Last week we reported that Will Smith was driven to tears after discovering his wife Jada Pinkett Smith with J.Lo's former flame Marc Anthony. Now Marc's setting the record straight, claiming that alleged affairs—even ones that made the Fresh Prince weep—weren't to blame for his split with J.Lo, instead simply saying the marriage no longer "worked." Adds ABC News, "Dodging hounding questions about his pending divorce, Anthony has been taking motorcycle rides as often as possible to escape and spending time at his home in Long Island, 'Casa Marc Anthony.'" Yes, you read that correctly: Marc Anthony named his house "Casa Marc Anthony." Good god. You people. Sometimes we think Hollyweird should just pull a Britney Spears and start all over.

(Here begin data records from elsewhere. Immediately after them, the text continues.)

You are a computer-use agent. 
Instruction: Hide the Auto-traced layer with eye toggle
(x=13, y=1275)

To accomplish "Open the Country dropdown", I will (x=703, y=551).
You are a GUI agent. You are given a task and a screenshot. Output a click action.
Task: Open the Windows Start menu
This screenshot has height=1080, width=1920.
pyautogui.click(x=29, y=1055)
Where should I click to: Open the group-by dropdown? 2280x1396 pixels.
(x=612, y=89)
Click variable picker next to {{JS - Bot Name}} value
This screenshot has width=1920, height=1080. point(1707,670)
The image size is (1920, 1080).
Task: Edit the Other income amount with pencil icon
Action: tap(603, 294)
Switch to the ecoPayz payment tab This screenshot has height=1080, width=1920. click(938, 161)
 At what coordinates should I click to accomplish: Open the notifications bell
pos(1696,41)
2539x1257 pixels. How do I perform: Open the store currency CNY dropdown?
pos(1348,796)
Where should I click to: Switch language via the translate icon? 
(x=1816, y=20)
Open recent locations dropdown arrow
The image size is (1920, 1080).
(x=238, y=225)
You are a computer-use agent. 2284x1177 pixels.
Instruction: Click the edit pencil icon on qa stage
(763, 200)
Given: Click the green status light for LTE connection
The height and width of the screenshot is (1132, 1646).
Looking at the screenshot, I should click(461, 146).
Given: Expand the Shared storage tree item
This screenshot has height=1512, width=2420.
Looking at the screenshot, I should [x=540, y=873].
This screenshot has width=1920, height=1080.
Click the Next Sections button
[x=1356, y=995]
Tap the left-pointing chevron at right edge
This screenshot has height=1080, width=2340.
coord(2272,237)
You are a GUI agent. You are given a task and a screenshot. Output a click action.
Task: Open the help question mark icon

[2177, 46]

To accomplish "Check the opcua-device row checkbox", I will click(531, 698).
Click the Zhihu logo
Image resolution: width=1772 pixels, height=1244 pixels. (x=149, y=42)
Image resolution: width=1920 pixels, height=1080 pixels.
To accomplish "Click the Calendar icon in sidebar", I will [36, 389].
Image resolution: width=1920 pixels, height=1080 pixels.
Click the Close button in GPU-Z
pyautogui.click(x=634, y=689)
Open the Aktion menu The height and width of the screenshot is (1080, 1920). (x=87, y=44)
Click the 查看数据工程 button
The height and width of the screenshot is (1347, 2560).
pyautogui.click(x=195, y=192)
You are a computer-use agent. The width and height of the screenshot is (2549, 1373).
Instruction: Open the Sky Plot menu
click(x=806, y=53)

"He's developed an angst and almost a protective cover, and now he fears being tried as a war criminal," Colonel Lawrence Wilkerson told ABC News about former Vice President Dick Cheney. Wilkerson—the former aide to Colin Powell, who Cheney recently slammed in his memoir—added that Cheney "wanted desperately to be president of the United States... and I think he got his dream. He was president for all practical purposes for the first term of the Bush administration." Right, right, sure... anyways, who can we talk to about getting this whole "war crimes" thing off the ground, huh? MEANWHILE... Guess who doesn't want to be president at the moment? Probably all-around disappointment Barack Obama, whose approval ratings just plummeted to an all-time low. "Obama's job approval rating has sunk to a low of 44 percent," reports MSNBC. "His handling of the economy stands at a low of 37 percent. And only 19 percent believe the country is headed in the right direction." "Obama is no longer the favorite to win reelection," says pollster Peter D. Hart. So, on the downside... four more years of a Republican administration doesn't sound so great. On the upside... Hey, if anybody thinks of an upside here, let us know, okay?